Minnesota has taken an infrastructure-first approach, prioritizing the installation of pedestrian refuge islands, raised crosswalks, and high-visibility lighting at dangerous intersections. The state’s Department of Transportation uses a data-driven model to identify the highest-risk locations and target capital investment there first. The underlying philosophy is that you cannot educate your way out of a design problem.

California, despite its own car-centric history, has made significant strides through a combination of legislative action and local policy. In 2023, California enacted a law decriminalizing jaywalking — a move that explicitly acknowledged that pedestrian behavior laws have been disproportionately enforced against Black and Latino residents. The law, known as the Freedom to Walk Act, does not eliminate the expectation of safe crossing behavior, but it removes the criminal penalty for crossing outside a crosswalk when it is safe to do so. The underlying message is significant: the state stopped treating the act of walking as a crime.

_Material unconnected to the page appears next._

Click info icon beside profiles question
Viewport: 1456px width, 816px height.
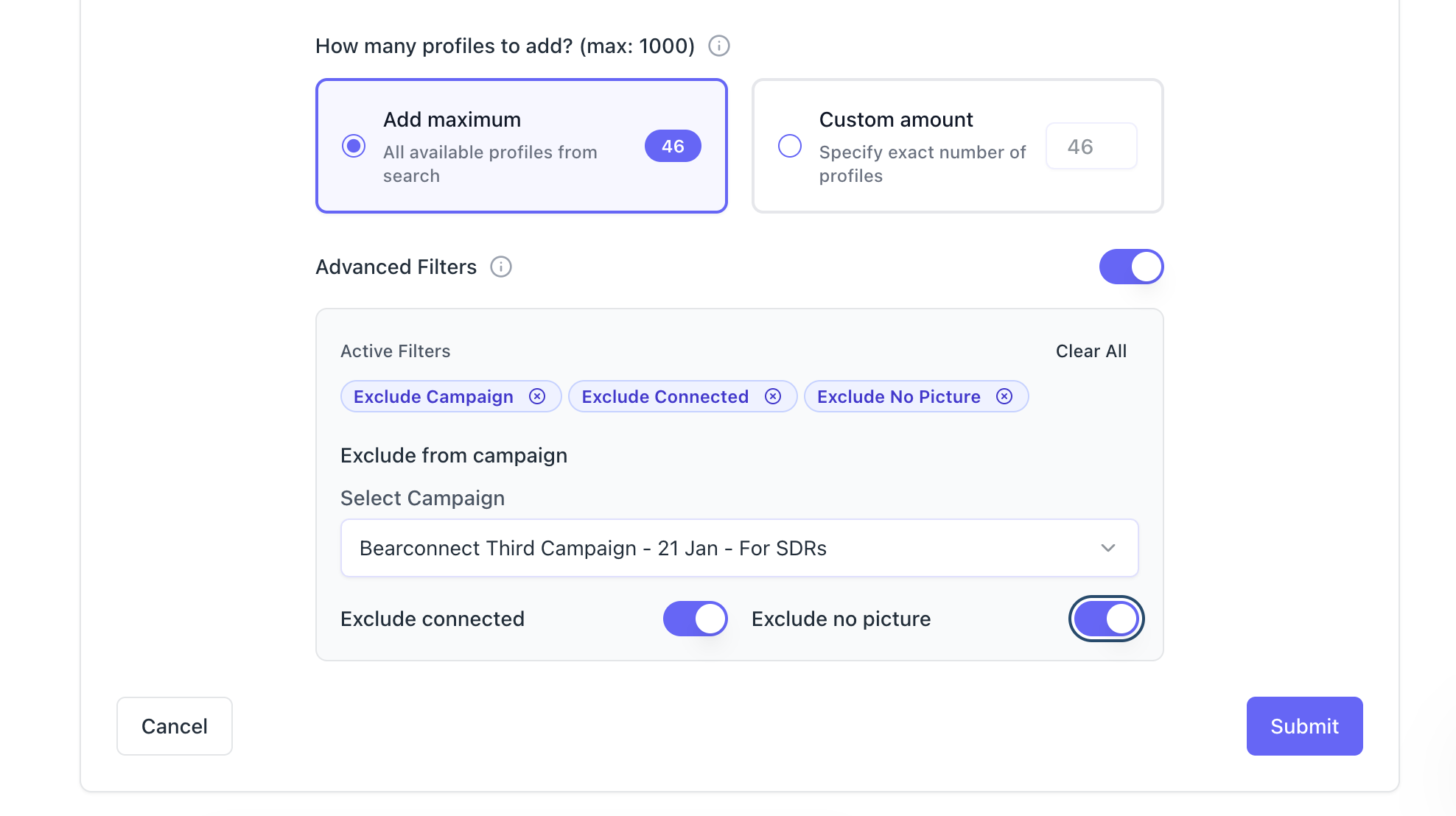click(x=718, y=46)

Georgia has taken none of these steps in any meaningful, coordinated way.

What Would It Actually Take to Fix This?

The answer, according to transportation safety researchers and urban planners, is not a single policy change. It is a fundamental reorientation of how Georgia thinks about roads — who they are for, who is responsible for keeping them safe, and what the state is willing to spend to get there.

That reorientation would require several things happening at once.

It would require legislative action to strengthen driver responsibility laws — raising penalties for failure to yield in crosswalks, expanding the legal definition of where drivers must yield, and creating meaningful consequences for distracted driving that results in pedestrian injury or death.

It would require infrastructure investment on a scale Georgia has not yet committed to — sidewalk construction along high-risk arterial corridors, improved crosswalk lighting, reduced speed limits on roads where pedestrian activity is high, and installing pedestrian refuge islands at dangerous mid-block crossing points.

It would require a data-driven enforcement strategy that goes beyond social media posts — one that identifies the intersections and corridors where pedestrian crashes are concentrated and deploys traffic enforcement resources accordingly.

And it would require a cultural shift in how Georgia law enforcement, Georgia courts, and Georgia residents talk about pedestrian crashes. As long as the default framing is that the pedestrian should have been more careful, the pressure to fix the roads — and hold dangerous drivers accountable — will remain limited.

None of this is cheap. None of it is fast. And in a state that has historically prioritized highway capacity over pedestrian safety, none of it is politically easy.

But the alternative is already playing out, one crash at a time, on roads from Augusta to Savannah, from Marietta to the Georgia-Florida line.

The People Behind the Numbers

It is easy, in a story full of statistics and policy arguments, to lose sight of what is actually happening on Georgia’s roads.

A man does not make it home from where he was going on Peach Orchard Road in Augusta. A 23-year-old is loaded onto a helicopter from a rural road outside Tennille and airlifted to a trauma center. David Shackelford, 38 years old, is struck before sunrise on a Friday morning in Marietta and taken away in an ambulance with life-threatening injuries. A driver in a Chevrolet Silverado hits someone on South Cobb Drive and does not stop, doesn’t even slow down.

These are not statistics. They are people with lives, families, children, and careers. And in Georgia in 2026, the state has still not decided that keeping them alive is worth the cost of doing things differently.